### TUGAS 1
Sebutkan semua faktor yang menurut bacaan sangat menentukan keberhasilan masyarakat.
### TUGAS 2
Tolong jawab pertanyaan berikut berdasarkan bacaan.
(a) Sumber daya manusia disebut sebagai apa dalam manajemen sosial?
(b) Penduduk Madinah terbagi menjadi berapa kelompok?
(c) Bagaimana jumlah orang-orang yang beriman?
### TUGAS 3
Ketik ulang bagian bacaan yang dimulai dari "Sumber daya manusia, adalah" dan berlanjut hingga "berjalan dengan lancar.".

### BACAAN

Sumber daya manusia, adalah rukun penting dalam manajemen sosial. Faktor-faktor seperti jumlah SDM, kondisi psikis, komunikasi, sangat menentukan keberhasilan masyarakat.

Ketika keduanya diperhatikan dan diatur dengan baik, segalanya akan berjalan dengan lancar.

Semenjak terdengar rencana penyerangan kaum kafir Quraisy, sebagaimana yang dijelaskan Al Qur'an, penduduk Madinah terbagi menjadi tiga kelompok:

1. Orang-orang yang beriman: Jumlah mereka sangat terbatas. Mereka adalah para sahabat sejati nabi yang tidak pernah waswas dalam kondisi apapun mereka berada. Tentang mereka Allah swt berfirman:

"Dan ketika mereka melihat Al Ahzab (pasukan yang berkelompok-kelompok), mereka berkata: "Inilah yang dijanjikan Allah dan utusan-Nya. Dan tidaklah bertambah pada diri mereka kecuali keimanan dan kepasrahan."(9)

### ISI DATA
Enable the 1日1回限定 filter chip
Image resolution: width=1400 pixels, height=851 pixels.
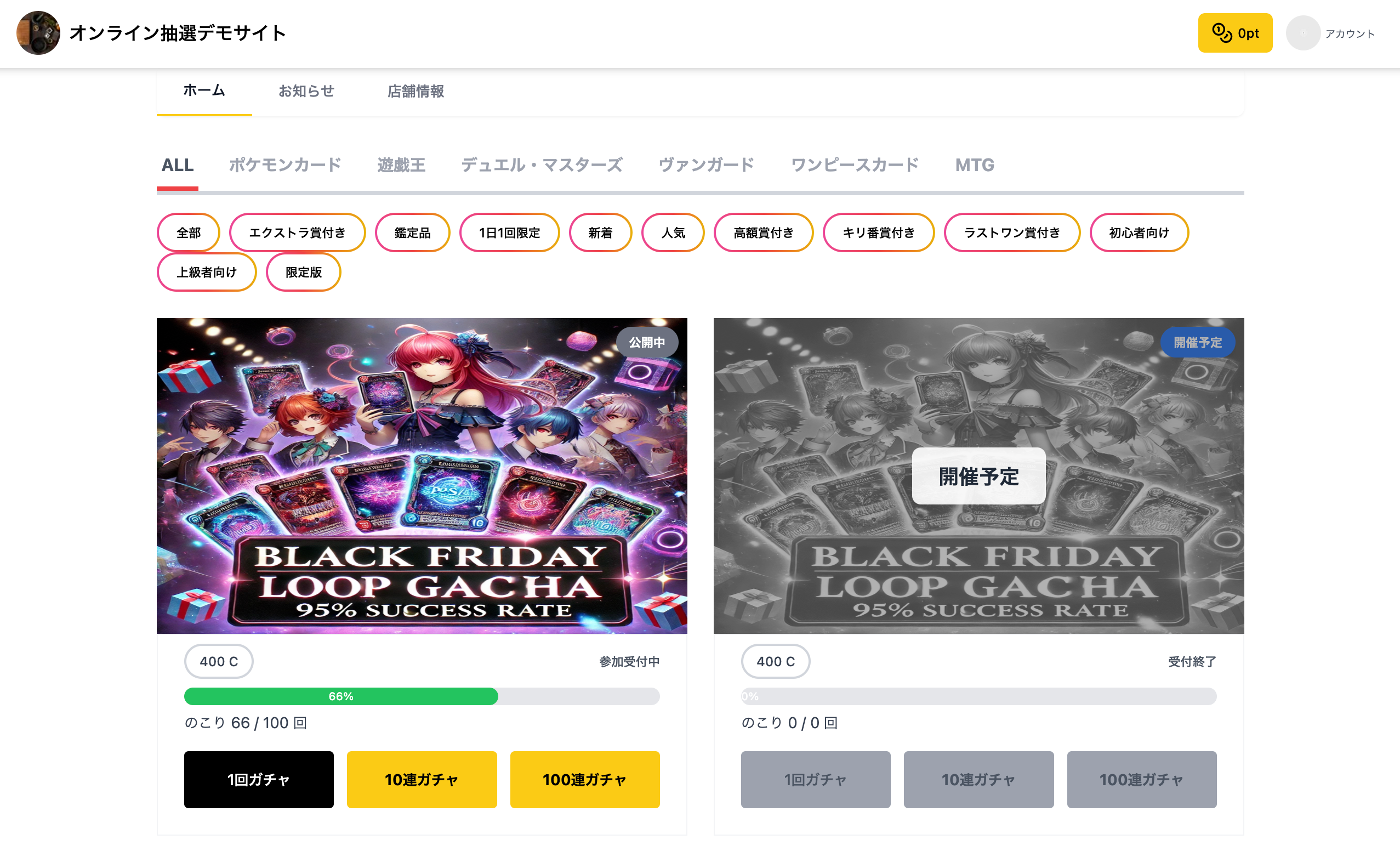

### JAWABAN TERTULIS 1
Jumlah SDM, kondisi psikis, dan komunikasi.

### JAWABAN TERTULIS 2
(a) Rukun penting.
(b) Tiga kelompok.
(c) Sangat terbatas.

### JAWABAN TERTULIS 3
Sumber daya manusia, adalah rukun penting dalam manajemen sosial. Faktor-faktor seperti jumlah SDM, kondisi psikis, komunikasi, sangat menentukan keberhasilan masyarakat.

Ketika keduanya diperhatikan dan diatur dengan baik, segalanya akan berjalan dengan lancar.